-- Exercise directions --
Copy the data from the line with "Given: Click the 保险公司实力对比 section header" up to and including the line with "Action: (x=19, y=239)", substituting "column heading" for "section header" and leaving everything else unchanged. Return only those lines.

* begin Items *

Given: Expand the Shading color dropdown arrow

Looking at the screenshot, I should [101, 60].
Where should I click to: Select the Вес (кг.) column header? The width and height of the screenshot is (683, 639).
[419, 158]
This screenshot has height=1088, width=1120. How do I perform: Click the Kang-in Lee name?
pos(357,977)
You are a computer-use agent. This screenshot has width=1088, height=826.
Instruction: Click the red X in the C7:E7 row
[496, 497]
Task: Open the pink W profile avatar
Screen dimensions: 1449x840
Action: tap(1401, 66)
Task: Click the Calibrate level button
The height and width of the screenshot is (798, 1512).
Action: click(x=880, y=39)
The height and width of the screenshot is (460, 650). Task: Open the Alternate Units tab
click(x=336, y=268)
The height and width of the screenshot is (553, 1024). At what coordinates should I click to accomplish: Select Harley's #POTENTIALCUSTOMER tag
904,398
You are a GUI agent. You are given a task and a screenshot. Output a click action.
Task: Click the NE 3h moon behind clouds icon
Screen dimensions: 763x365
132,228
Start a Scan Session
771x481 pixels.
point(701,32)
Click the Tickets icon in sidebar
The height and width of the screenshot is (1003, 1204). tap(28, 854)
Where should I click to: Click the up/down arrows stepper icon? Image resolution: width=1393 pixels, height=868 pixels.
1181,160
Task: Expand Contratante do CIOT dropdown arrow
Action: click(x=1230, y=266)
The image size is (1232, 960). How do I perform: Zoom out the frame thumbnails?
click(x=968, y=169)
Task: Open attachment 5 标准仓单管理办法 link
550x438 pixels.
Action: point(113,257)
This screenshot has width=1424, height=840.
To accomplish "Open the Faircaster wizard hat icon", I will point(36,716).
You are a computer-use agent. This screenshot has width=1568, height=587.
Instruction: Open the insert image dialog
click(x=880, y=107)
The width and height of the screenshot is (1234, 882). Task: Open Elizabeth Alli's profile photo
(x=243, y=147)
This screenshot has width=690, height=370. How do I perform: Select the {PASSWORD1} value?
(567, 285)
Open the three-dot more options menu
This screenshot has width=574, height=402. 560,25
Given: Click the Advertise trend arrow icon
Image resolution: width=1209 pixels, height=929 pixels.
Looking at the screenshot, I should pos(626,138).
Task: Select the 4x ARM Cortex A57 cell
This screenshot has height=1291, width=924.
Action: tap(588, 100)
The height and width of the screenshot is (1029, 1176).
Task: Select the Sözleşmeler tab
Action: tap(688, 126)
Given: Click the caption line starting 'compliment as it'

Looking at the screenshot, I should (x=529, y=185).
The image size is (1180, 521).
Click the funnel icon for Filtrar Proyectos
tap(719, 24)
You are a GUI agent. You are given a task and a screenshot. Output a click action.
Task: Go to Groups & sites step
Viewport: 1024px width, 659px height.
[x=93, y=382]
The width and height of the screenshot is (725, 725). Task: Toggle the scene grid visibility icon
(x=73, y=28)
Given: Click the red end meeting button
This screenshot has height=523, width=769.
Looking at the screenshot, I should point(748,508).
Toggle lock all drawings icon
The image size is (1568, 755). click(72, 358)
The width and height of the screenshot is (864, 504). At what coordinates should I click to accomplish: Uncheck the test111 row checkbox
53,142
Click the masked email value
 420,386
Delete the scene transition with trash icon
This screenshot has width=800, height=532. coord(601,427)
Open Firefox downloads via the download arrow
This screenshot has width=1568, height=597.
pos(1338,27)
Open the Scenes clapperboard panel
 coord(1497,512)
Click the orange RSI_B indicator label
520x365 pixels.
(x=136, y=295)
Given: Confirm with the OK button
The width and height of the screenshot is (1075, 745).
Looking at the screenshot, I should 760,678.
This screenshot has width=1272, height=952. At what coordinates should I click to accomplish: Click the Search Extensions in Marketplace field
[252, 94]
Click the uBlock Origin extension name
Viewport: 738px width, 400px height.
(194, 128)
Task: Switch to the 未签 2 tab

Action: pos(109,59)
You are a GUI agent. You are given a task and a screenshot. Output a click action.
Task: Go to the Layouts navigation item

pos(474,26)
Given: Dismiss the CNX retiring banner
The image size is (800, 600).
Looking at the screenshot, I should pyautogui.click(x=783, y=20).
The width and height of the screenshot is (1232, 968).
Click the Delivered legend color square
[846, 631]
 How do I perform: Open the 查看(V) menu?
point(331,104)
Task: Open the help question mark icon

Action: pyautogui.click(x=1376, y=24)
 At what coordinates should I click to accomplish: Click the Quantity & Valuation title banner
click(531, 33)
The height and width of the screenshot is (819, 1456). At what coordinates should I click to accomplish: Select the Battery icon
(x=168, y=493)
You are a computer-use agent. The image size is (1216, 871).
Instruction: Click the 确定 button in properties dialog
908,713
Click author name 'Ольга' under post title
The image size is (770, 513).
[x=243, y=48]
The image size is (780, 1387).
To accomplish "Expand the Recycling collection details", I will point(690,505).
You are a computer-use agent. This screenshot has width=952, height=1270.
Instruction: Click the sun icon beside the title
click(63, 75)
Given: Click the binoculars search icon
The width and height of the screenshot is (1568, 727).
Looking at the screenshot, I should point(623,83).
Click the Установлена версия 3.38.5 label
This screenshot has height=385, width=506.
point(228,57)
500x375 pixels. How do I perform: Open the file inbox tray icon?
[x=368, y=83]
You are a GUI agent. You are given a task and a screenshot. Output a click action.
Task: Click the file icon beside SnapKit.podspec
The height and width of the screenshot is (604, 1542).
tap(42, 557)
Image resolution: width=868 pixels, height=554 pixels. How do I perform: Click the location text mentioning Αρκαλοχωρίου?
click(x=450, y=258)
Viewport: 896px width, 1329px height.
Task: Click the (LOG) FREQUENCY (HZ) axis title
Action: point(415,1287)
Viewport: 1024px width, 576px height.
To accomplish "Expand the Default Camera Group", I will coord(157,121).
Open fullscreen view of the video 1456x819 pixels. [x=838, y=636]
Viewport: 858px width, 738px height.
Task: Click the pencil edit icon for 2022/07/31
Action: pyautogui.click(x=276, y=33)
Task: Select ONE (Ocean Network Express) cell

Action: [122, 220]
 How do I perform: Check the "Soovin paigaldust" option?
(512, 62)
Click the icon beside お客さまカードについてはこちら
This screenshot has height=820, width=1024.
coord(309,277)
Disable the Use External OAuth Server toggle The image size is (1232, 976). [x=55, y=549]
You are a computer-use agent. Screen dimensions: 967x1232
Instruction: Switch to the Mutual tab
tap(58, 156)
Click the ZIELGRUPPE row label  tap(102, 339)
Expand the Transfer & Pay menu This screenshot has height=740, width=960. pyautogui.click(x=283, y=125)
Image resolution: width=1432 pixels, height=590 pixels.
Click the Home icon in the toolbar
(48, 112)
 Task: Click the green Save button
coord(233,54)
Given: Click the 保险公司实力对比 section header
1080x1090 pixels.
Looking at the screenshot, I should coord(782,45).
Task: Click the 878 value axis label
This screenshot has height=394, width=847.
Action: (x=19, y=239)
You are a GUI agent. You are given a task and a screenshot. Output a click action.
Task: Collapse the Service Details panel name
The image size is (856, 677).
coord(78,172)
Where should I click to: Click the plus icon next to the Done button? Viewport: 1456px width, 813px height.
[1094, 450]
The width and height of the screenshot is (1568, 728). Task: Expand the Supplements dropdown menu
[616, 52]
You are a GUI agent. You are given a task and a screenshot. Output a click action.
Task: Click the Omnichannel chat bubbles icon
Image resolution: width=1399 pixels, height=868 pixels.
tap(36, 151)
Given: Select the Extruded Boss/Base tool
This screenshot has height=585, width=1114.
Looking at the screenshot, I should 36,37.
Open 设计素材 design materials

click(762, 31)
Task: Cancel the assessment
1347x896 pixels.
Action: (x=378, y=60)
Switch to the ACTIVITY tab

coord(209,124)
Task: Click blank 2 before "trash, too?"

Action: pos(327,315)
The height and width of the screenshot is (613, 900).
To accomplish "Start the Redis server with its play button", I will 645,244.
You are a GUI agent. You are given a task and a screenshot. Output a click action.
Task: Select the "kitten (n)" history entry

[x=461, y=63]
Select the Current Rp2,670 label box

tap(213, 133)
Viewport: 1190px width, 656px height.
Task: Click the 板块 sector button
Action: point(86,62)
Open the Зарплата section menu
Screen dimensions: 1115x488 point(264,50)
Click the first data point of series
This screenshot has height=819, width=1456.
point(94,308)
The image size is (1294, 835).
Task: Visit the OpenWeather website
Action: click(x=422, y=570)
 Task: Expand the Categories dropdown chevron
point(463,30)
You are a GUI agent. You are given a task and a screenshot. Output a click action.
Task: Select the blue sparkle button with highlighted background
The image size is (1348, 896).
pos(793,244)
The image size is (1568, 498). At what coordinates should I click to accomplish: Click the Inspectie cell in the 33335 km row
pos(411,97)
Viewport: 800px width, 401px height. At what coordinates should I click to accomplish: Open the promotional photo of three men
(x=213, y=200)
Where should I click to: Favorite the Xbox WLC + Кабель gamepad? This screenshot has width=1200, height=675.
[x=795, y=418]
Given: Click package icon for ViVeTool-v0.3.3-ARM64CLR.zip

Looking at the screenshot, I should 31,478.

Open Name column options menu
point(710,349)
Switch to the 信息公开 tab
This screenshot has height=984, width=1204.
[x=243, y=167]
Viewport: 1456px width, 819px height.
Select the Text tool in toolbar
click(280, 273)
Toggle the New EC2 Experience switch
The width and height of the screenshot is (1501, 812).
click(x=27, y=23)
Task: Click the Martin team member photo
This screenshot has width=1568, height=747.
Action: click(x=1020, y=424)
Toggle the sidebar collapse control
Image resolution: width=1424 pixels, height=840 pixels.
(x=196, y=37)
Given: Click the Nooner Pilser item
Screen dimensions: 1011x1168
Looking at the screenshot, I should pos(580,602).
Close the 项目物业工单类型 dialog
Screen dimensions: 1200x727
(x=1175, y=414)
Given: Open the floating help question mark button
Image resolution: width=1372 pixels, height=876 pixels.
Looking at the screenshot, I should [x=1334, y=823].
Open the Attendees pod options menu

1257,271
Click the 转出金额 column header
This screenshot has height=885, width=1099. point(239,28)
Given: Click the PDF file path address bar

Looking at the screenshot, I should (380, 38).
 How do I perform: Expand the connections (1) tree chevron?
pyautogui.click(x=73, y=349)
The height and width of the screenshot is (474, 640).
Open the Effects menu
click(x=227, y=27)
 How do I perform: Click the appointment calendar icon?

* end Items *

-- Completed task --
Given: Click the 保险公司实力对比 column heading
1080x1090 pixels.
Looking at the screenshot, I should coord(782,45).
Task: Click the 878 value axis label
This screenshot has height=394, width=847.
Action: (x=19, y=239)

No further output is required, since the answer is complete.